-------- Data to use --------

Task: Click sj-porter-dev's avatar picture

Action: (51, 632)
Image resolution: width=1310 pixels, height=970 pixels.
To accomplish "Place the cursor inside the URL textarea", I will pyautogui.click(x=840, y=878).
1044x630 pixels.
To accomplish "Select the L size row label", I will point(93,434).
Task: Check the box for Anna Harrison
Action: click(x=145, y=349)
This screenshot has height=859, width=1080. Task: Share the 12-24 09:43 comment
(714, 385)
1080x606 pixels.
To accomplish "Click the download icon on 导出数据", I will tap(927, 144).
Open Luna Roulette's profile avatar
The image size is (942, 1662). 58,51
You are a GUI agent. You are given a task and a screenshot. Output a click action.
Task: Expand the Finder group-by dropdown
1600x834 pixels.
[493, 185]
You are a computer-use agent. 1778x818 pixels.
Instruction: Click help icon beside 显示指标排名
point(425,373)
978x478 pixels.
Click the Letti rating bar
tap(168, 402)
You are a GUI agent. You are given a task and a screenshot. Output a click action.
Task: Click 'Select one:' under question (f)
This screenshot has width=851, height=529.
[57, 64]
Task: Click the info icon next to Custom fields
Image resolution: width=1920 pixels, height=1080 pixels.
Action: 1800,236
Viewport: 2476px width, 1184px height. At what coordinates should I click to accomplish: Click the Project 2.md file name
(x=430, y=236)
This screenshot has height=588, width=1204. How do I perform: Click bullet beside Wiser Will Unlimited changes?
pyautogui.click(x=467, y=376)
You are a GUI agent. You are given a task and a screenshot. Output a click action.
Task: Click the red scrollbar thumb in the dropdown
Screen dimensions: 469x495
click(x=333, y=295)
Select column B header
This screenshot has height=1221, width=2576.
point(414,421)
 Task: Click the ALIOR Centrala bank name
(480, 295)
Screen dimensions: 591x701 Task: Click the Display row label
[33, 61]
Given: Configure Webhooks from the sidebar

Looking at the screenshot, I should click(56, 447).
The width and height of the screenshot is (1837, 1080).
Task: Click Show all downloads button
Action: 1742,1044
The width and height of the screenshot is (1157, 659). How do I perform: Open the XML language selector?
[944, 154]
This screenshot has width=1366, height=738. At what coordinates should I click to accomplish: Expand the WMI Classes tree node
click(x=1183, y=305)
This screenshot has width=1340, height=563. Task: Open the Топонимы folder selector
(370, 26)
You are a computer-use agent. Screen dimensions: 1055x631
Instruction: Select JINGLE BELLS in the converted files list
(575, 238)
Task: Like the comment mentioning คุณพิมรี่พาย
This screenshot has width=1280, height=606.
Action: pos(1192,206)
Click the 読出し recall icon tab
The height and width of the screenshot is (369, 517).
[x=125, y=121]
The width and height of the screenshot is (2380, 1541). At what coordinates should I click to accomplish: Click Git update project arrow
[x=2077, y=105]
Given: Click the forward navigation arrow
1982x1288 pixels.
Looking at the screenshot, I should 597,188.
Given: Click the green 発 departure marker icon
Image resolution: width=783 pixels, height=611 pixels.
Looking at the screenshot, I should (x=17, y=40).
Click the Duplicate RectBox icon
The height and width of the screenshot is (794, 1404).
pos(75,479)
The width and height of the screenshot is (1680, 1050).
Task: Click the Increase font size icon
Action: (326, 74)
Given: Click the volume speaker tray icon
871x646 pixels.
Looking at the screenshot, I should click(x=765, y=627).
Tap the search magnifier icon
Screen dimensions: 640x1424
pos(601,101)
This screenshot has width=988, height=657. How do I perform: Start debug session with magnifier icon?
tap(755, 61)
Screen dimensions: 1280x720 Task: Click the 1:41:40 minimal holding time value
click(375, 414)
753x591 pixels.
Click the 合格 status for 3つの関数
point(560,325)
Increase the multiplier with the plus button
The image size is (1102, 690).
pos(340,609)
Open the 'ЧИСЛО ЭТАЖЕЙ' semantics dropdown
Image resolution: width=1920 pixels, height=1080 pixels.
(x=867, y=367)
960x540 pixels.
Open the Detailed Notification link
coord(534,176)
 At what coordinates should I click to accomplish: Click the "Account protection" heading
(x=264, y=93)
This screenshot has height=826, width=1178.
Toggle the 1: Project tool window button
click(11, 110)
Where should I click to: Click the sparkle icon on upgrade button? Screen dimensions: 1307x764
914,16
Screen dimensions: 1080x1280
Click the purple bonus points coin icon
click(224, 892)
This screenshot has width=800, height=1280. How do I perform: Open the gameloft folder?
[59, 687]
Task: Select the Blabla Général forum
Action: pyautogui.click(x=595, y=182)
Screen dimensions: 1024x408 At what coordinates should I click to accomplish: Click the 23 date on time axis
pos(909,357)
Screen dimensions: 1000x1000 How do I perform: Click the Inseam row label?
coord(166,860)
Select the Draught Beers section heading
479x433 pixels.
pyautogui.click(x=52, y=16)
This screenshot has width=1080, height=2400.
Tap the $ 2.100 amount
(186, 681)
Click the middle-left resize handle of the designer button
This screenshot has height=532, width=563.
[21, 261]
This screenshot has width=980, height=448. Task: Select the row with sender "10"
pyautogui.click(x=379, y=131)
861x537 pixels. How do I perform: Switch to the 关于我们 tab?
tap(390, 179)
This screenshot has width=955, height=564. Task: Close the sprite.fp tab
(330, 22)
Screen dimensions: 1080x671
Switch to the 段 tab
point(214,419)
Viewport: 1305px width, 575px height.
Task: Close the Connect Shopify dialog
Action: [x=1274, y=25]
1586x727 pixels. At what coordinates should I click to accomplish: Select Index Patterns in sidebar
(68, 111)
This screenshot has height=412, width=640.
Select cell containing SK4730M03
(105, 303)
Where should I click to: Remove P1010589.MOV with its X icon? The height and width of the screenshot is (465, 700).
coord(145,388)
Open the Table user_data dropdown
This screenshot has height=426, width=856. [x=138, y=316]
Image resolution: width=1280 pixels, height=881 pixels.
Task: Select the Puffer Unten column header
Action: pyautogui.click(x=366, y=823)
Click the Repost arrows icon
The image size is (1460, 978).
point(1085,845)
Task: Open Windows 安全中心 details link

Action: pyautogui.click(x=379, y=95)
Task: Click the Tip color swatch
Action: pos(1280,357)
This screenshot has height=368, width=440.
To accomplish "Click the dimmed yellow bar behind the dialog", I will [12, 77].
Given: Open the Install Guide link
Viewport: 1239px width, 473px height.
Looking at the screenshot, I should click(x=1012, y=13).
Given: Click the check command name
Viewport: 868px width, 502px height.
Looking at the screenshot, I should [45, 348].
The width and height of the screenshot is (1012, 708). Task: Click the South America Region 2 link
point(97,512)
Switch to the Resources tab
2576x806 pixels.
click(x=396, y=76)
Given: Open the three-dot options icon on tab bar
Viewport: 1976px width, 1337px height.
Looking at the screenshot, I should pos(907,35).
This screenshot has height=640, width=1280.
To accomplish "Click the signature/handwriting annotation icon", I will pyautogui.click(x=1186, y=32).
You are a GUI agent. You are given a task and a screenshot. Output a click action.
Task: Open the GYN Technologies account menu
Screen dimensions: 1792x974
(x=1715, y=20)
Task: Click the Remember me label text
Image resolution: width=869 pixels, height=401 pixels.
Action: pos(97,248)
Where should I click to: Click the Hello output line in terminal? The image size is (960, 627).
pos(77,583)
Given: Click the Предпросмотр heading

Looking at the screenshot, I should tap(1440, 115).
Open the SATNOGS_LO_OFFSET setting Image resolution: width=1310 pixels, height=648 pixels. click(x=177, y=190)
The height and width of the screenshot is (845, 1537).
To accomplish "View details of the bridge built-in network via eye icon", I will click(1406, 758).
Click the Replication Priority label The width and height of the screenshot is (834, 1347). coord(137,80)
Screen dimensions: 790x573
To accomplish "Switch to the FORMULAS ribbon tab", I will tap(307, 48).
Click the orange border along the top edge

--------

__Problem description__.
Lay out the material above, from the line containing "Given: Open the three-dot" through the line containing "Click the Replication", as a two-column CSV with the columns instruction and response. Give one row per instruction-and-answer pair, with each in a single quoted field and line breaks replaced by spaces.

__Full solution__.
instruction,response
"Given: Open the three-dot options icon on tab bar Viewport: 1976px width, 1337px height.","Looking at the screenshot, I should pos(907,35)."
"This screenshot has height=640, width=1280. To accomplish ""Click the signature/handwriting annotation icon"",","I will pyautogui.click(x=1186, y=32)."
"You are a GUI agent. You are given a task and a screenshot. Output a click action. Task: Open the GYN Technologies account menu Screen dimensions: 1792x974","(x=1715, y=20)"
"Task: Click the Remember me label text Image resolution: width=869 pixels, height=401 pixels.","Action: pos(97,248)"
"Where should I click to: Click the Hello output line in terminal? The image size is (960, 627).","pos(77,583)"
"Given: Click the Предпросмотр heading","Looking at the screenshot, I should tap(1440, 115)."
"Open the SATNOGS_LO_OFFSET setting Image resolution: width=1310 pixels, height=648 pixels.","click(x=177, y=190)"
"The height and width of the screenshot is (845, 1537). To accomplish ""View details of the bridge built-in network via eye icon"",","I will click(1406, 758)."
"Click the Replication Priority label The width and height of the screenshot is (834, 1347).","coord(137,80)"